Happy New Year


“Happy New Year!” I gasped, as a trickle of sweat ran down my cheek.

The man took a long, incredulous look as his car strained up the hill alongside me. I was an unusual sight: a skinny white guy riding a cumbersome five-speed bike up the steepest hill on the island of Barbados in hundred-degree heat on New Year’s Day.

He shook his head and laughed. “All d’bes’ to you!” he said, then pressed the accelerator and left me utterly alone.

Tour companies offered ‘scenic bicycle tours’ of the tiny Caribbean island, but they were a mere 12 kilometers long, and mostly downhill. I wanted a challenge. Barbados is 34 kilometers long and 22 kilometers wide; my goal was to ride through each of the island’s 11 different parishes, each named for a saint, about 100 kilometers in all. It seemed the perfect way to start the year: to circumnavigate an unfamiliar island, with no clue as to how long it might take or what I might find.

I set off along Maxwell Main Road through the first parish, Christ Church. The shoulder offered debris of coconut shells, sugar cane husks, squashed paw-paw fruit and seed pods. Traditionally, it was believed that the first visitor on New Year’s Day would bring either good or bad luck the rest of the year. It was particularly lucky if that visitor happened to be a tall, dark-haired man. The first person I saw on New Year’s Day was indeed a dark-haired man, sprawled and snoring gently under a Poinciana tree.

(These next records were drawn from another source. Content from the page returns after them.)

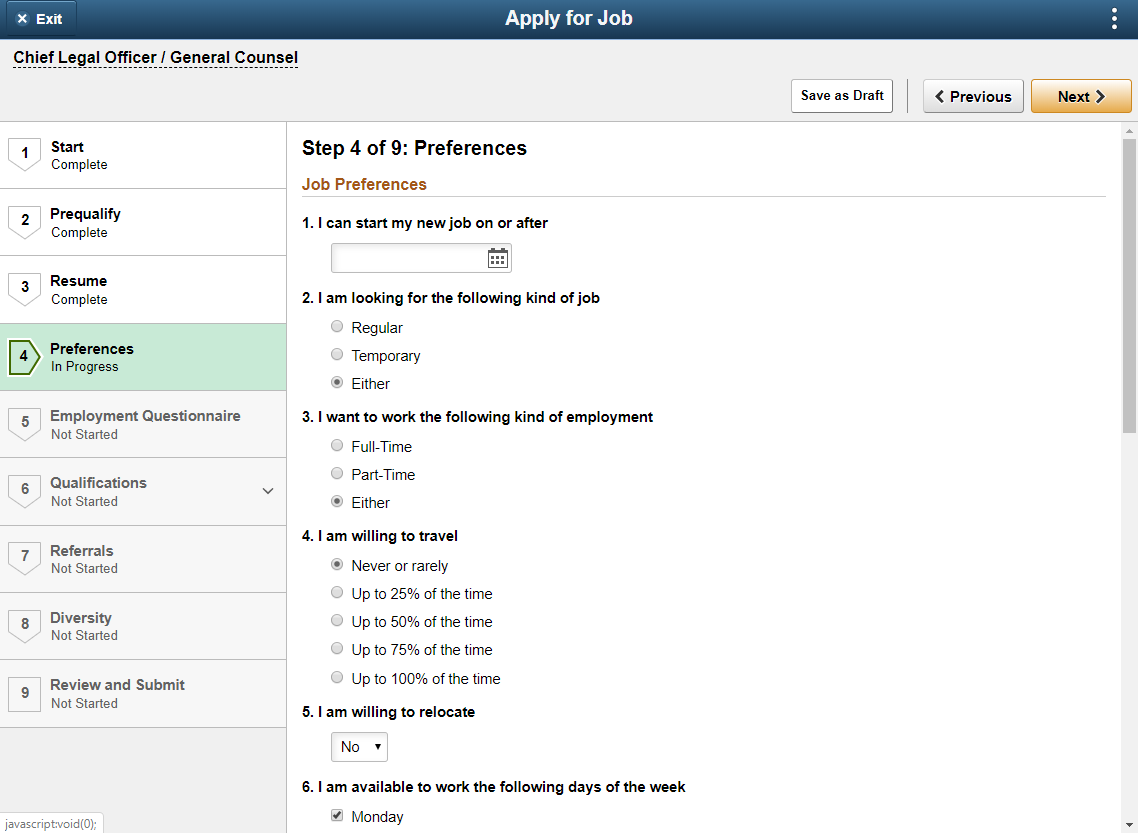Open the willing to relocate dropdown
Screen dimensions: 1138x833
click(x=359, y=747)
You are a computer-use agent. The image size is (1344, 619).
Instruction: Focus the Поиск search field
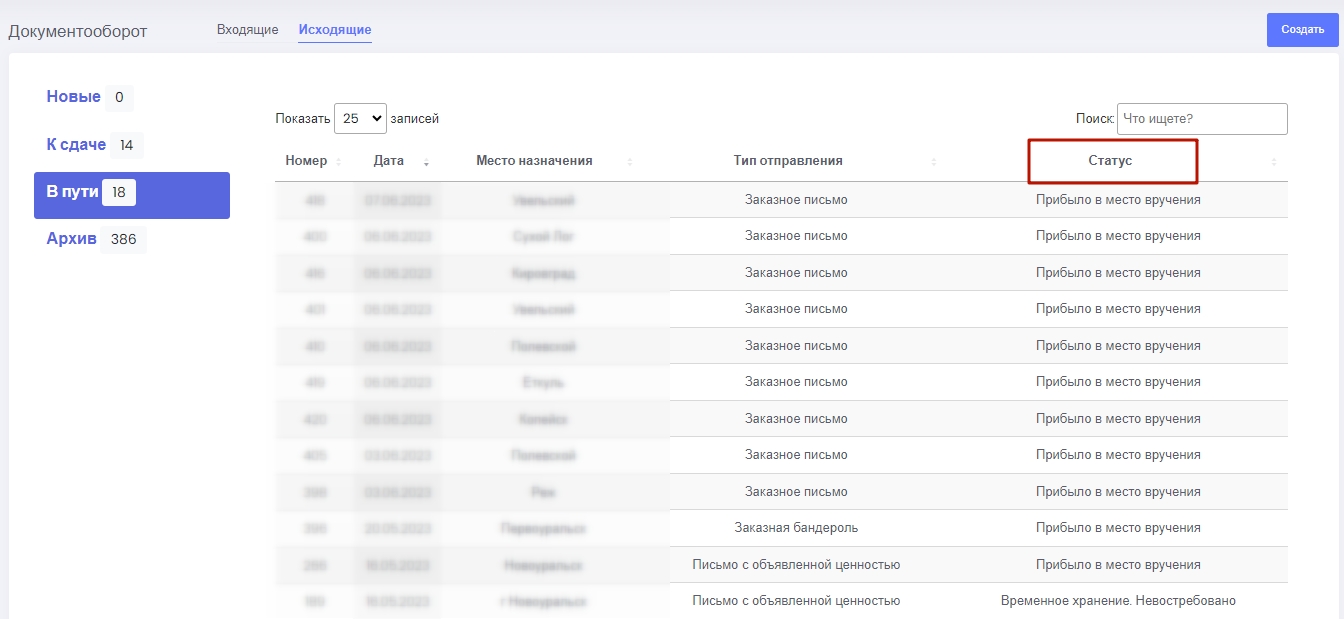pyautogui.click(x=1201, y=119)
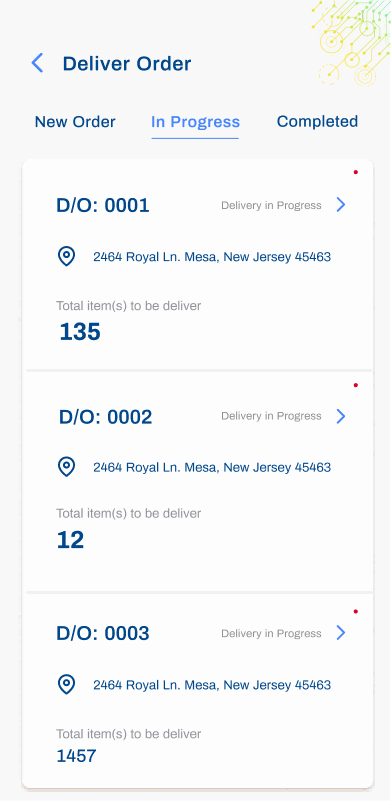Tap the address text of order 0002
Screen dimensions: 391x801
point(212,467)
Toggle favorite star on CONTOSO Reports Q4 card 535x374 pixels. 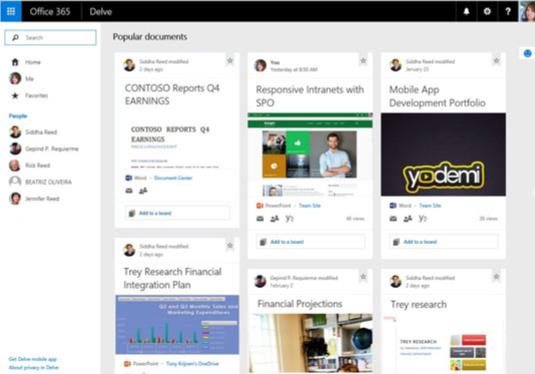click(x=230, y=61)
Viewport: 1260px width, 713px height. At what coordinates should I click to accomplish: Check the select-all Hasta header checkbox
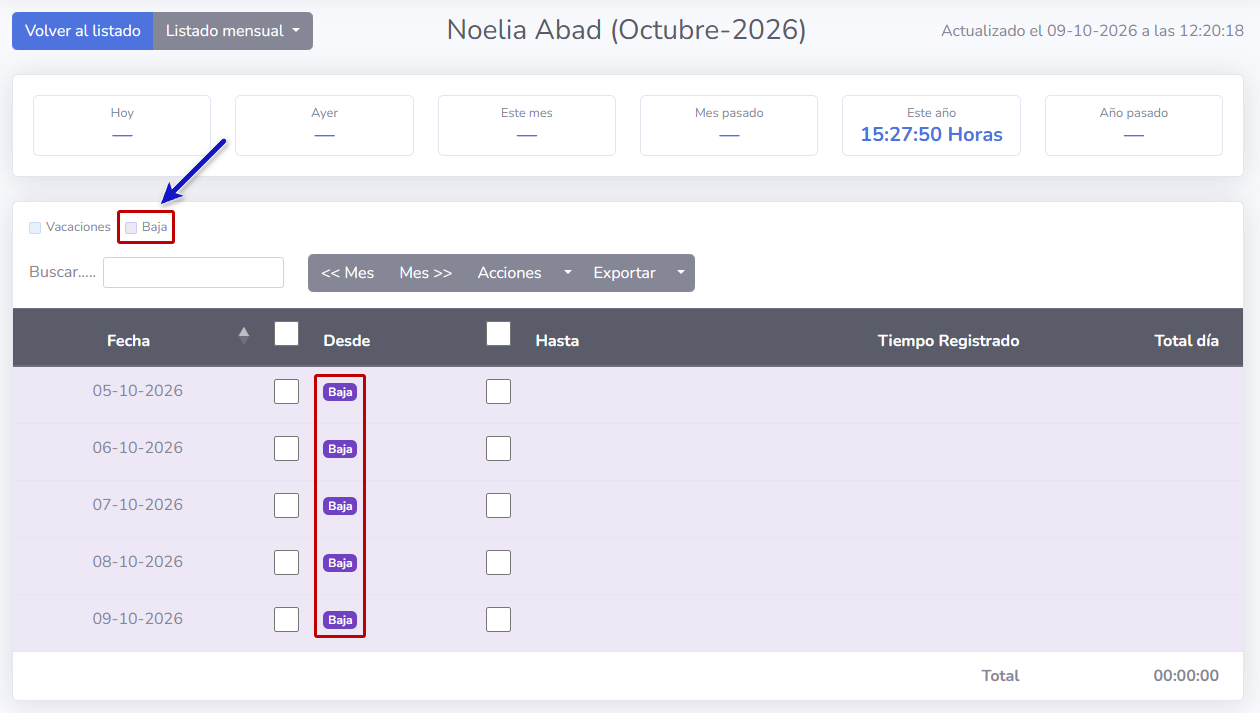pyautogui.click(x=498, y=333)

I circled the Tom Adams roundabout, and soon crossed into the parish of St. Philip. Stopping at a crossroads, I peered at the map, checking my bearings. A man languishing on a front porch, dressed only in tattered shorts, called out.

“Where you wan’ get to?”

“Is this Six Roads?”

“This is Four Roads.”

“Where’s Six Roads?”

“Up the road.”

When I finally found Six Roads, I turned east. Suddenly, the headwind gusted at 30 kilometers an hour. The road surface had been patched, and the patches had been patched. Many intersections lacked signposts, and I soon found myself going in a long, futile circle through the same towns twice over: Greens, Fair View, Woodland, Greens, Fair View, Woodland. It was 9 AM and I felt I’d hardly made any progress at all.

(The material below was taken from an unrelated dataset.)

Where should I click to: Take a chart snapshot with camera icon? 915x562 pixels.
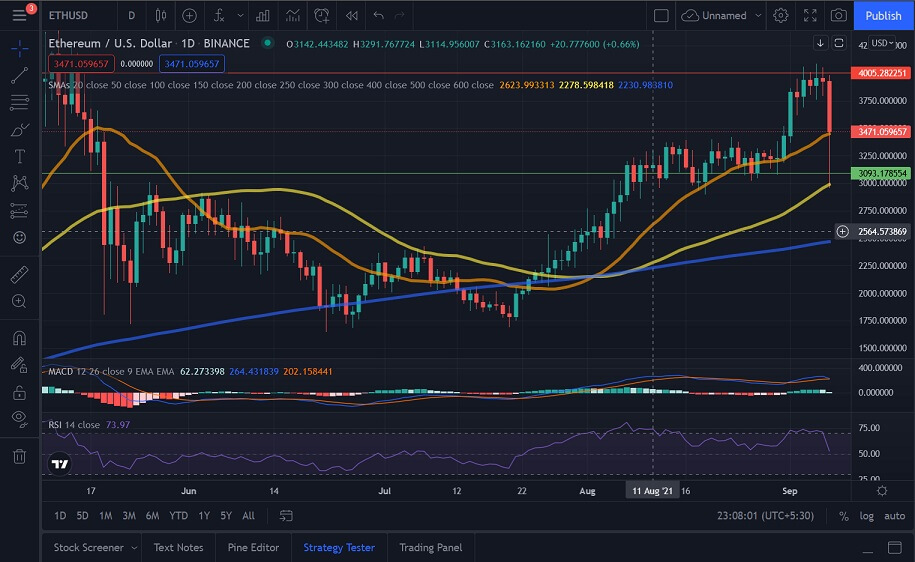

The waves thundered in as I rode along East Coast Road, the temperature at 93 degrees. I was now at the easternmost part of the easternmost island in the Caribbean. “Go, boy!” one elderly woman shouted as I cycled past her. I turned inland and began my ascent to the middle of the island. That’s when I finally faced The Hill.

Now, when a hill is simply referred to as The Hill, every cyclist knows that’s a bad sign. That means it’s legendarily nasty. It doesn’t need a name, because everyone knows it by reputation. The Hill actually turned out to be a series of seven climbs in succession, each revealed only as I topped the previous one. The ascent went on and on as the temperature rose to 101 degrees. The sweat ran down my face and soaked the front of my shirt. My heart banged in my chest. I was twelve hours into the new year.

The years accumulate, one on another, the most persistent reminder of time’s unrelenting passage. Minutes and hours can be squandered, but we recognize the passage of a full year, because each seems a little shorter. Every year, we make resolutions, because every year we fail to keep them. Only children have no need for resolutions, because they don’t concern themselves with the future or the past.

At the stroke of midnight, we count down from ten and cheer. And what are we cheering? The arrival of another chance? A fresh opportunity? Whatever it is, we take it. Given the choice between an old ghoul with a scythe and a happy baby with a sash around his belly, the choice is easy.

It was a glorious ride down to the Caribbean Sea, where I started. The roads on the west side of the island were so much smoother and straighter that I covered the second half of the ride in only two and a half hours.

I dropped the bike off at the rental shack and went to a bar next door for a Carib beer. A Bajan across the street called out.

“You buy me a beer, man?”

I bought him a beer. “Happy New Year” I said, as I handed it to him. I felt the subtle, intangible presence of good luck.

“All d’ bes’” he called back, as he walked off down the street, into the first day of a brand new year.